§ Problem to solve:
Copy the items word for word, from the line with "You are a GUI" to the end, and leave out the pictures.

-- Start of Dataset content --

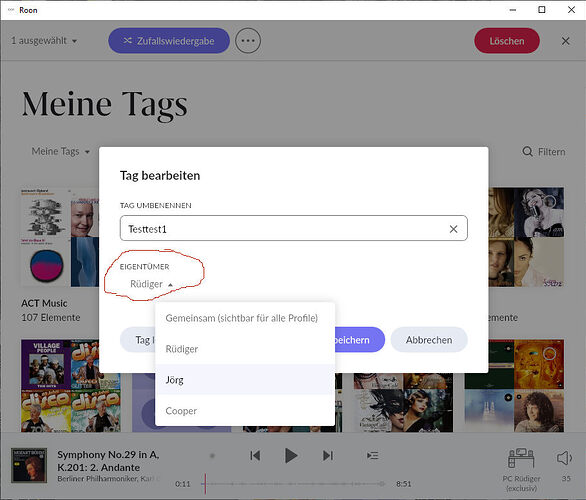The width and height of the screenshot is (586, 500).
Task: Click the red Löschen button
Action: 507,41
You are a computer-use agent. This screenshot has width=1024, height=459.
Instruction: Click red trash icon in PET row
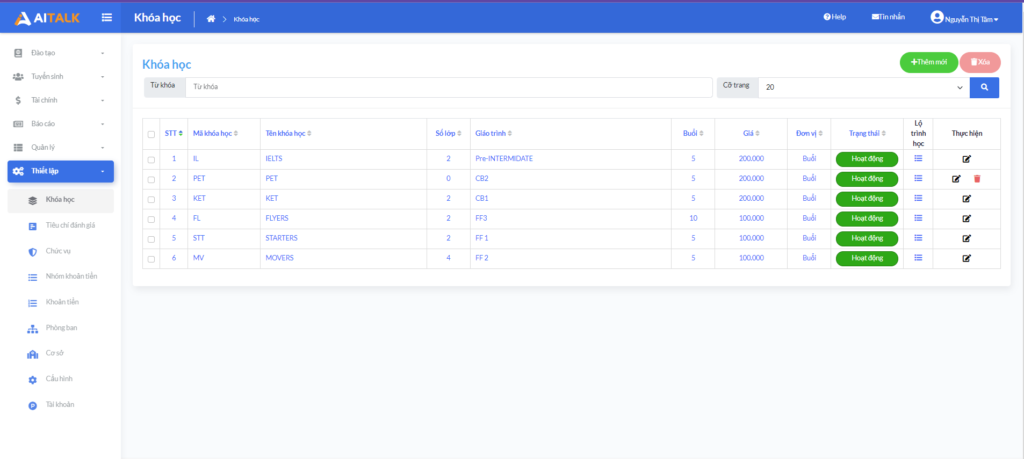pos(977,179)
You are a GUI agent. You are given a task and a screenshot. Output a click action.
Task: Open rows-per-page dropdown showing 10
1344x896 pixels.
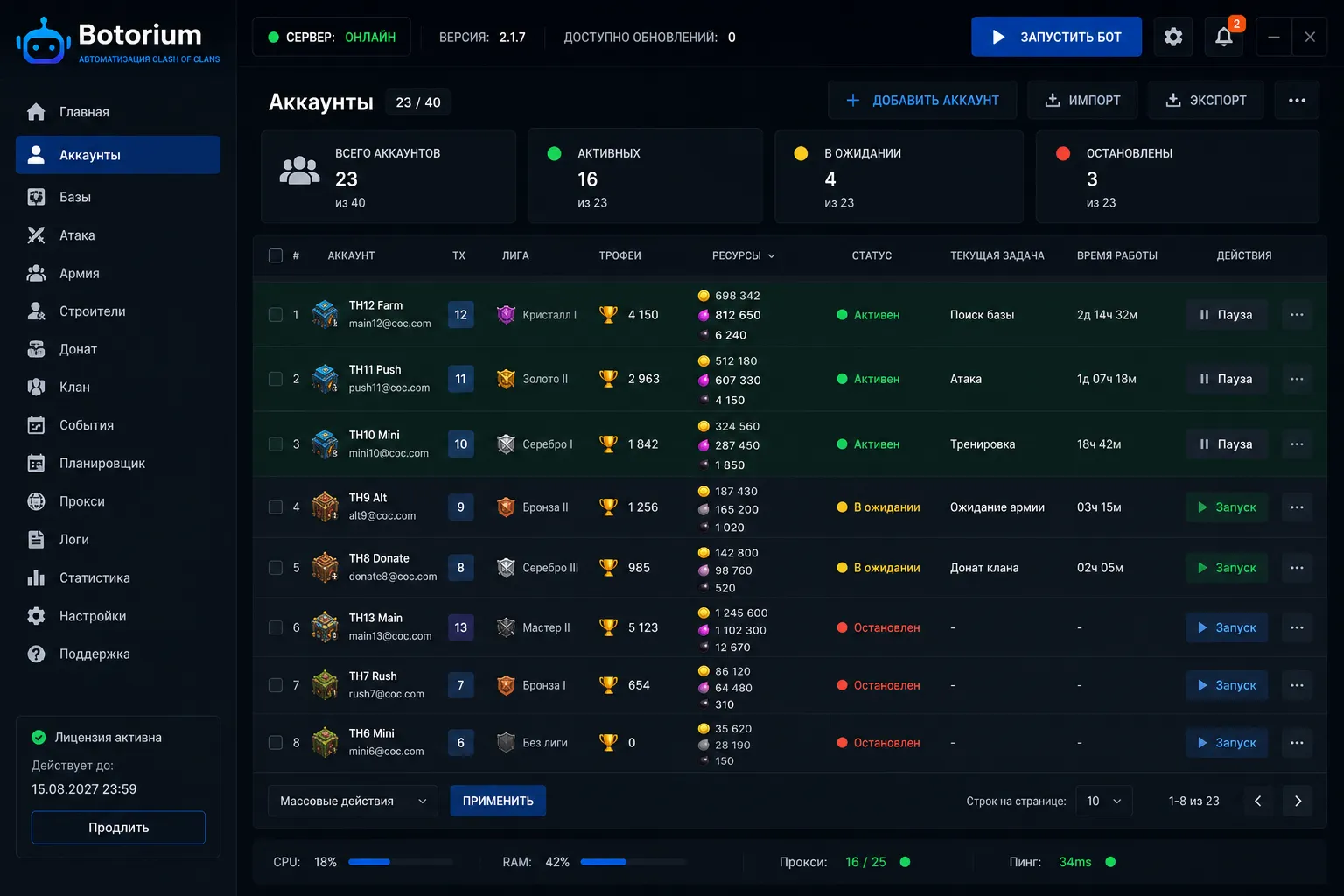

-- End of Dataset content --

§ Written answer:
You are a GUI agent. You are given a task and a screenshot. Output a click action.
Task: Open rows-per-page dropdown showing 10
1344x896 pixels.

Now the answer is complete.